Pamina und Tamino sind junge, heutige Menschen, die den Drang nach einer besseren Welt in sich spüren und ihren Beitrag dazu leisten wollen. Auch die drei Knaben haben nichts Übernatürliches an sich. Konventioneller gezeichnet sind die drei, nicht immer ganz homogenen Damen (Brigitte Christensen, Kai Rüütel, sehr gut Katharina Magiera).

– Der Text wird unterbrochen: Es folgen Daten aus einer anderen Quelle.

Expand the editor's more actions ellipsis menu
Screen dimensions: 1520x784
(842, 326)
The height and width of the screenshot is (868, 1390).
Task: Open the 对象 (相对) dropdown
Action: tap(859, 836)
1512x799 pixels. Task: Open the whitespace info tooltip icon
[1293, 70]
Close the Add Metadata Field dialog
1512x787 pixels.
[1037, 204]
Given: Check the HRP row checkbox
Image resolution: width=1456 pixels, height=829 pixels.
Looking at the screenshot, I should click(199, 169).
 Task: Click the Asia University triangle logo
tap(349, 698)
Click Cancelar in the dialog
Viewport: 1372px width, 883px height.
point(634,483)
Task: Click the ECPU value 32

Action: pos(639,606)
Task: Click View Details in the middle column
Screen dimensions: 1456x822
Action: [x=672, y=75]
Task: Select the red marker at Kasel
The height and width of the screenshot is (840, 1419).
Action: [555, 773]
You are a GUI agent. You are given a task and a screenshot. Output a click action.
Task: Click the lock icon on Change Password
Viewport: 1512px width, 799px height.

Für René Jacobs ist ein Zauberflöte-Dirigat schließlich eine Herzensangelegenheit. Dafür muss man nur sein glückliches Gesicht während der fast dreistündigen Spieldauer anschauen. Auf der Stuhlkante sitzend, folgen die Musikerinnen und Musiker der Akademie für Alte Musik Berlin seinen uneitlen Vorgaben. Sie spielen gleichermaßen mit Elan und Konzentration sowie immer mal wieder einem interessierten Blick auf die Bühne. Jacobs lässt sie Mozarts Musik verzieren, verlangsamen und beschleunigen, ganz wie es die szenische Dramatik erfordert. So klingt lebendiges Musiktheater.